■ Word and element locating data
● ● ●

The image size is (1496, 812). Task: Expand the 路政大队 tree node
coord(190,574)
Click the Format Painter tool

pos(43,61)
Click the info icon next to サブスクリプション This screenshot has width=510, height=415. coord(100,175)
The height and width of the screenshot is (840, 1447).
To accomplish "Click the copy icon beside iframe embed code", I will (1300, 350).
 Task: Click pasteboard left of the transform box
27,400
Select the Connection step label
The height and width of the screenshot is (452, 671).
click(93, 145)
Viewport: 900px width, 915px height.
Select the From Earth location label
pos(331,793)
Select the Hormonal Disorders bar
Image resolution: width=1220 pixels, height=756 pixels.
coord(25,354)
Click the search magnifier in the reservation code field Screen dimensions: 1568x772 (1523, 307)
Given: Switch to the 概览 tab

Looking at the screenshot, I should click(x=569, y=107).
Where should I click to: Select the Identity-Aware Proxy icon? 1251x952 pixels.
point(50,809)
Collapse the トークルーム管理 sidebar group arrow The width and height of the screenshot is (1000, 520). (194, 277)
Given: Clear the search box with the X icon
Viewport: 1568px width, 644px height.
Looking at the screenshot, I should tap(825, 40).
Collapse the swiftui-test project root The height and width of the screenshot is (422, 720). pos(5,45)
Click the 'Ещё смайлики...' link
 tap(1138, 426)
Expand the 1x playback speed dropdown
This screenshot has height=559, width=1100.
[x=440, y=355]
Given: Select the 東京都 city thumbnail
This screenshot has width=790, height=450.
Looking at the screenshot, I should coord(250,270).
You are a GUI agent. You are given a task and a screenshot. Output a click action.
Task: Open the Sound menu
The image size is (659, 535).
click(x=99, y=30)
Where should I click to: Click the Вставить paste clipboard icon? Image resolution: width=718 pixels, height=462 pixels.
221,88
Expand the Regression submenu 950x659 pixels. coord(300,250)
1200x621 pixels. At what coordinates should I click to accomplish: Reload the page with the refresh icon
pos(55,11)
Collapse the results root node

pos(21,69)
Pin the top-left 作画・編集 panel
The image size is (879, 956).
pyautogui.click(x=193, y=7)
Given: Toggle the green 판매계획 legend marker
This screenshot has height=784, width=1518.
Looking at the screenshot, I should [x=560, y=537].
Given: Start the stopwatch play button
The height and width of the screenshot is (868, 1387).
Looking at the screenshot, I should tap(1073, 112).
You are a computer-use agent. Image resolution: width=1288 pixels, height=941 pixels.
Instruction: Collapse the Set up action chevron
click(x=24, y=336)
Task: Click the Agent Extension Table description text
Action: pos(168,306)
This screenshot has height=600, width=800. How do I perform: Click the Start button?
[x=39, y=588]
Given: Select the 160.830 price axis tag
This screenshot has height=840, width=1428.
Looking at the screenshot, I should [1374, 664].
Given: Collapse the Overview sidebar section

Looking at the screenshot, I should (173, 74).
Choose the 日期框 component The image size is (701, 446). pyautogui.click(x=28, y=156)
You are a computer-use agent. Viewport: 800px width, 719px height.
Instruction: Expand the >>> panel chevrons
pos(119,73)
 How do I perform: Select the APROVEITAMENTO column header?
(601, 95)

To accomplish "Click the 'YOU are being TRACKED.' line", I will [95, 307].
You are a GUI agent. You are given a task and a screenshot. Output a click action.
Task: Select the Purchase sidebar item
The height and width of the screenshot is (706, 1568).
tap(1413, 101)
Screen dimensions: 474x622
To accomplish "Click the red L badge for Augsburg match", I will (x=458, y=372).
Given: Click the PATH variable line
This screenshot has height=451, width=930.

● ● ●

■ TASK GOAL
Recast the lines of these entries as a numbered list, leaving out the blank lines.

■ ANSWER FOR THIS EXERCISE
1. The image size is (1496, 812). Task: Expand the 路政大队 tree node
2. coord(190,574)
3. Click the Format Painter tool
4. pos(43,61)
5. Click the info icon next to サブスクリプション This screenshot has width=510, height=415. coord(100,175)
6. The height and width of the screenshot is (840, 1447).
7. To accomplish "Click the copy icon beside iframe embed code", I will (1300, 350).
8.  Task: Click pasteboard left of the transform box
9. 27,400
10. Select the Connection step label
11. The height and width of the screenshot is (452, 671).
12. click(93, 145)
13. Viewport: 900px width, 915px height.
14. Select the From Earth location label
15. pos(331,793)
16. Select the Hormonal Disorders bar
17. Image resolution: width=1220 pixels, height=756 pixels.
18. coord(25,354)
19. Click the search magnifier in the reservation code field Screen dimensions: 1568x772 (1523, 307)
20. Given: Switch to the 概览 tab
21. Looking at the screenshot, I should click(x=569, y=107).
22. Where should I click to: Select the Identity-Aware Proxy icon? 1251x952 pixels.
23. point(50,809)
24. Collapse the トークルーム管理 sidebar group arrow The width and height of the screenshot is (1000, 520). (194, 277)
25. Given: Clear the search box with the X icon
26. Viewport: 1568px width, 644px height.
27. Looking at the screenshot, I should tap(825, 40).
28. Collapse the swiftui-test project root The height and width of the screenshot is (422, 720). pos(5,45)
29. Click the 'Ещё смайлики...' link
30.  tap(1138, 426)
31. Expand the 1x playback speed dropdown
32. This screenshot has height=559, width=1100.
33. [x=440, y=355]
34. Given: Select the 東京都 city thumbnail
35. This screenshot has width=790, height=450.
36. Looking at the screenshot, I should coord(250,270).
37. You are a GUI agent. You are given a task and a screenshot. Output a click action.
38. Task: Open the Sound menu
39. The image size is (659, 535).
40. click(x=99, y=30)
41. Where should I click to: Click the Вставить paste clipboard icon? Image resolution: width=718 pixels, height=462 pixels.
42. 221,88
43. Expand the Regression submenu 950x659 pixels. coord(300,250)
44. 1200x621 pixels. At what coordinates should I click to accomplish: Reload the page with the refresh icon
45. pos(55,11)
46. Collapse the results root node
47. pos(21,69)
48. Pin the top-left 作画・編集 panel
49. The image size is (879, 956).
50. pyautogui.click(x=193, y=7)
51. Given: Toggle the green 판매계획 legend marker
52. This screenshot has height=784, width=1518.
53. Looking at the screenshot, I should [x=560, y=537].
54. Given: Start the stopwatch play button
55. The height and width of the screenshot is (868, 1387).
56. Looking at the screenshot, I should tap(1073, 112).
57. You are a computer-use agent. Image resolution: width=1288 pixels, height=941 pixels.
58. Instruction: Collapse the Set up action chevron
59. click(x=24, y=336)
60. Task: Click the Agent Extension Table description text
61. Action: pos(168,306)
62. This screenshot has height=600, width=800. How do I perform: Click the Start button?
63. [x=39, y=588]
64. Given: Select the 160.830 price axis tag
65. This screenshot has height=840, width=1428.
66. Looking at the screenshot, I should [1374, 664].
67. Given: Collapse the Overview sidebar section
68. Looking at the screenshot, I should (173, 74).
69. Choose the 日期框 component The image size is (701, 446). pyautogui.click(x=28, y=156)
70. You are a computer-use agent. Viewport: 800px width, 719px height.
71. Instruction: Expand the >>> panel chevrons
72. pos(119,73)
73.  How do I perform: Select the APROVEITAMENTO column header?
74. (601, 95)
75. To accomplish "Click the 'YOU are being TRACKED.' line", I will [95, 307].
76. You are a GUI agent. You are given a task and a screenshot. Output a click action.
77. Task: Select the Purchase sidebar item
78. The height and width of the screenshot is (706, 1568).
79. tap(1413, 101)
80. Screen dimensions: 474x622
81. To accomplish "Click the red L badge for Augsburg match", I will (x=458, y=372).
82. Given: Click the PATH variable line
83. This screenshot has height=451, width=930.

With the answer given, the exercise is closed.